Mathematical modelling and optimal control of anthracnose

TL;DR

This paper develops and analyzes nonlinear mathematical models, including spatial diffusion, for controlling anthracnose disease, and derives optimal control strategies with theoretical and numerical validation.

Contribution

Introduces two nonlinear models for anthracnose control, including a spatial diffusion component, and derives optimal control strategies with theoretical proofs and numerical simulations.

Findings

Existence of solutions for the models is established.

Optimal control strategies are characterized and numerically evaluated.

Models provide a framework for effective disease management.

Abstract

In this paper we propose two nonlinear models for the control of anthracnose disease. The first is an ordinary differential equation (ODE) model which represents the within-host evolution of the disease.
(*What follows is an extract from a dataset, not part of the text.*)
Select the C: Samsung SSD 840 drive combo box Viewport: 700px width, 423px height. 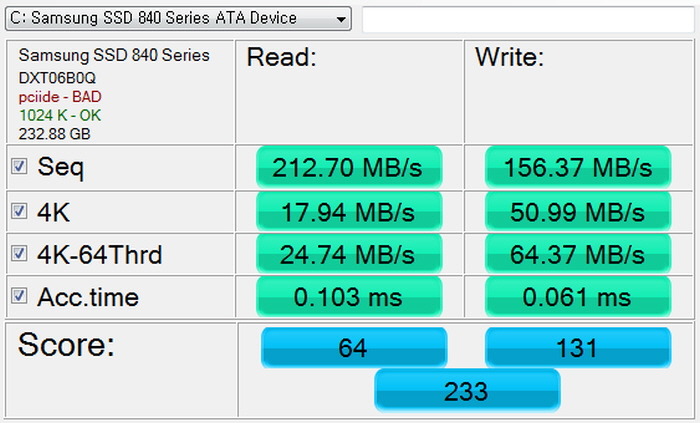[x=178, y=19]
The second includes spatial diffusion of the disease in a bounded domain. We demonstrate the well-posedness of those models by verifying the existence of solutions for given initial conditions and positive invariance of the positive cone. By considering a quadratic cost functional and applying a maximum principle, we construct a feedback optimal control for the ODE model which is evaluated through numerical simulations with the scientific software Scilab. For the diffusion model we establish under some conditions the existence of an optimal control with respect to a generalized version of the cost functional mentioned above. We also provide a characterization for this optimal control.